Juxtaposing Millennials and Baby Boomers should mine a rich vein of comedy and there are a few gags sprinkled throughout “The Intern,” but it feels aimed at an older audience who might find sitcom gags like a young guy walking in on what he thinks is a sex act, but is actually completely innocent. Cue the laugh track.
“The Intern” relies on charm rather than knee slappers. De Niro and Hathaway have good chemistry and can effortlessly bound between mawkish melodrama and comedy. Is this one of De Niro’s more memorable characters? Nope. Ben Whittaker and Travis Bickle will never be mentioned on the same breath but his work here could be considered a companion piece to “Meet the Fockers.”
“We don’t have time for zingers!” says Count Dracula (Adam Sandler) midway through “Hotel Transylvania 2.” No time for zingers, indeed. The sequel to the 2012 kid friendly animated horror comedy is short on laughs but long on sentiment.
Like all of Sandler’s movies—no matter how outrageous the characters—the new one is all about family. It picks up after Drac’s daughter, vampiress Mavis (voice of Selena Gomez) married human Jonathan (Andy Samberg). In a twist on “Twilight,” the vampire mother and human father soon have a child, Dennis (Asher Blinkoff). The question is, which side of the family will it take after, the monster or human?

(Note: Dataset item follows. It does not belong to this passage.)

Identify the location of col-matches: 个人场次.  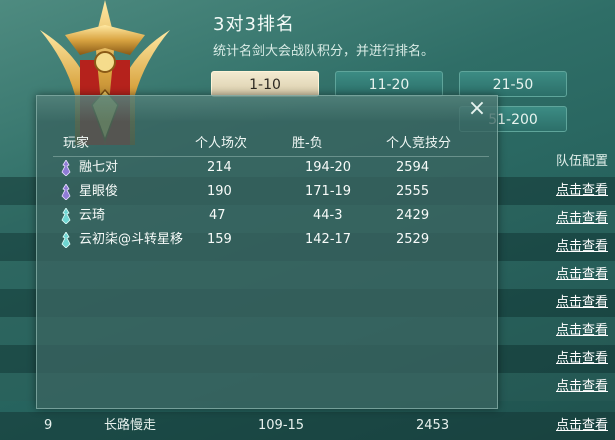
(222, 144).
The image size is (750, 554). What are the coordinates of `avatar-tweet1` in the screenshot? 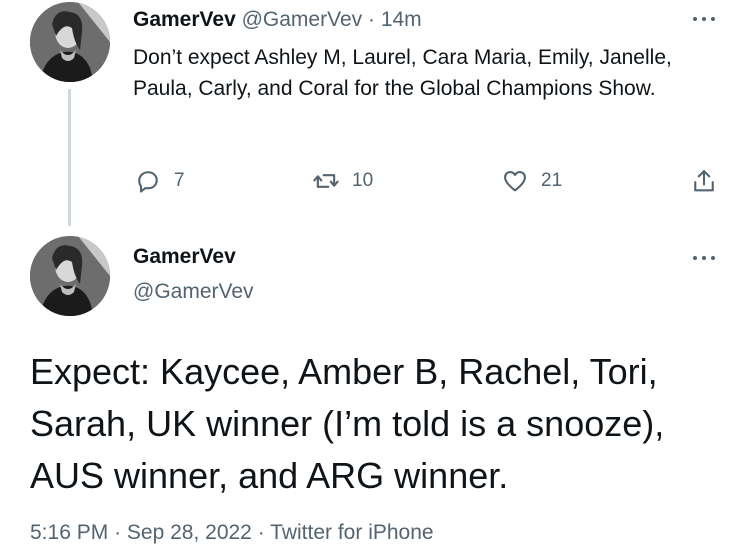 It's located at (70, 42).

“Human. Monster. Unicorn. As long as you’re happy,” Drac says to his daughter, while secretly hoping the child will inherit the vampire genes. On the eve of the child’s fifth birthday the boy still hasn’t shoed any signs of vampiric behaviour—“He’s not human,” says the Prince of Darkness, “he’s just a late fanger!”—so Drac and friends—Frankenstein (Kevin James), Wayne the Werewolf (Steve Buscemi), the Invisible Man (David Spade) and Murray the Mummy (Keegan-Michael Key)—take Dennis to their old haunts to teach him their scary skills.
“Hotel Transylvania 2” features great kid friendly monsters designs (that will make equally cool toys) like zombie bellhops and Blobby, a gelatine creature that looks like Grandma’s Gazpacho Aspic come to life but the creativity that went into the creatures didn’t extend to the script.

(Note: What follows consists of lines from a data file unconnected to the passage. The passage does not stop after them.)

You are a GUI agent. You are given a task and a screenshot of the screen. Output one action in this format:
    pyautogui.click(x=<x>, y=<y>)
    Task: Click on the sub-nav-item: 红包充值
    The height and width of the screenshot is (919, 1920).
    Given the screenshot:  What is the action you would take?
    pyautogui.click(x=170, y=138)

It’s a sweet enough, amiable story about acceptance and family, but the jokes barely rise to the level of the “101 Halloween Jokes for Kids” book I had when I was ten-years-old. If calling Murray the Mummy “talking toilet paper” makes you giggle, then perhaps this is for you, but by the time they have explained why Drac is called “Vampa” for the second time, you get the idea that Sandler and co-writer Robert Smigel know they should have driven a stake through the heart of this script.
The appearance of Mel Brooks as Great Vampa Vlad simply brings to mind “Young Frankenstein,” one of the funniest horror comedies of all time.
The biggest laughs come from the background, the sight gags that keep things visually frenetic in the first hour.
“Hotel Transylvania 2’s” family friendly scares won’t give kids any nightmares, but it won’t make them laugh either.